Grangeat-type half-scan algorithm for cone beam CT

Abstract

Currently, various cone-beam CT scanners are under rapid development for major biomedical applications. Half-scan cone-beam image reconstruction algorithms are desirable, which assume only part of a scanning turn, and are advantageous in terms of temporal resolution. While the existing half-scan cone-beam algorithms are in the Feldkamp framework, we formulate a half-scan algorithm in the Grangeat framework for circular and helical trajectories. First, we modify the Grangeat formula in the circular half-scan case. With analytically defined boundaries, the Radon space is partitioned into shadow zone, singly and doubly sampled regions, respectively.

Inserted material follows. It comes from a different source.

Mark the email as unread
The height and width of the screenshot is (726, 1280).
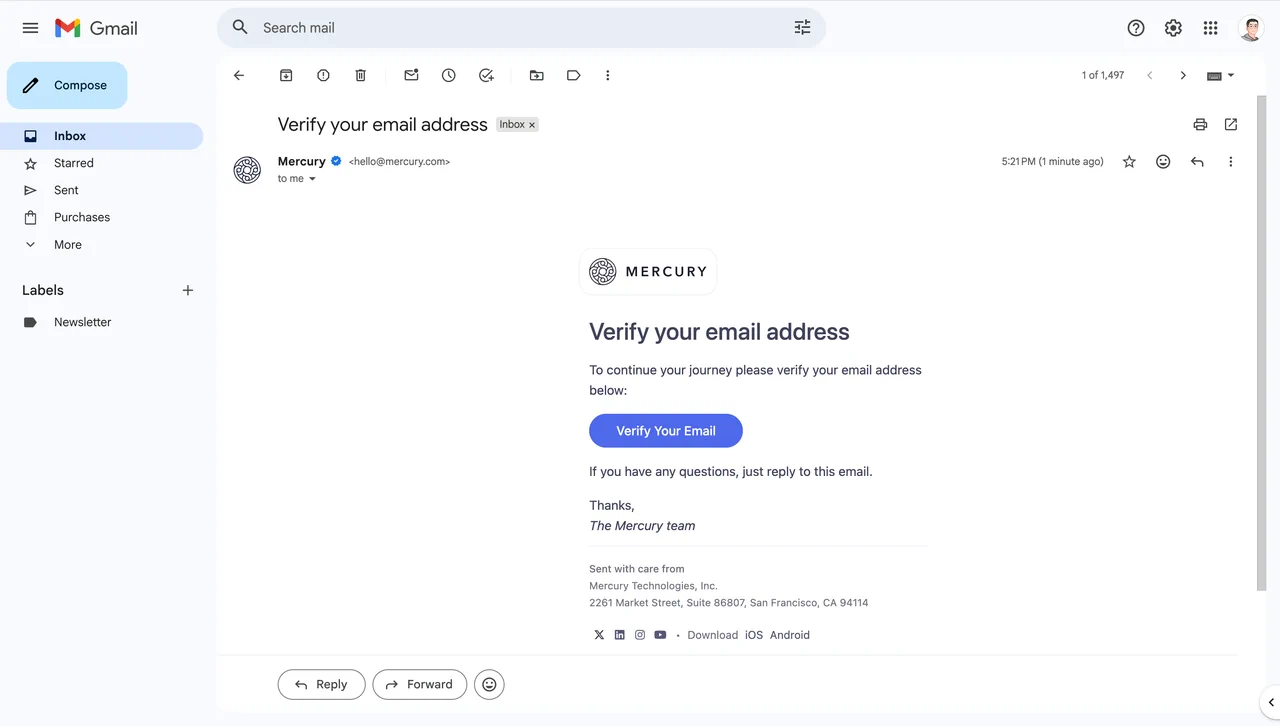411,75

A smooth weighting scheme is designed to compensate for data redundancy and inconsistency. The sampled regions are linearly interpolated into the shadow zone for a complete data set. Then, these concepts and formulas are extended to the helical half-scan case. Extensive numerical simulation studies are performed to verify the correctness and demonstrate the performance. Our Grangeat-type half-scan algorithms allow minimization of redundant data and optimization of temporal resolution, and outperform Feldkamp-type reconstruction in terms of image artifacts. These algorithms seem promising for quantitative and dynamic biomedical applications of cone-beam tomography.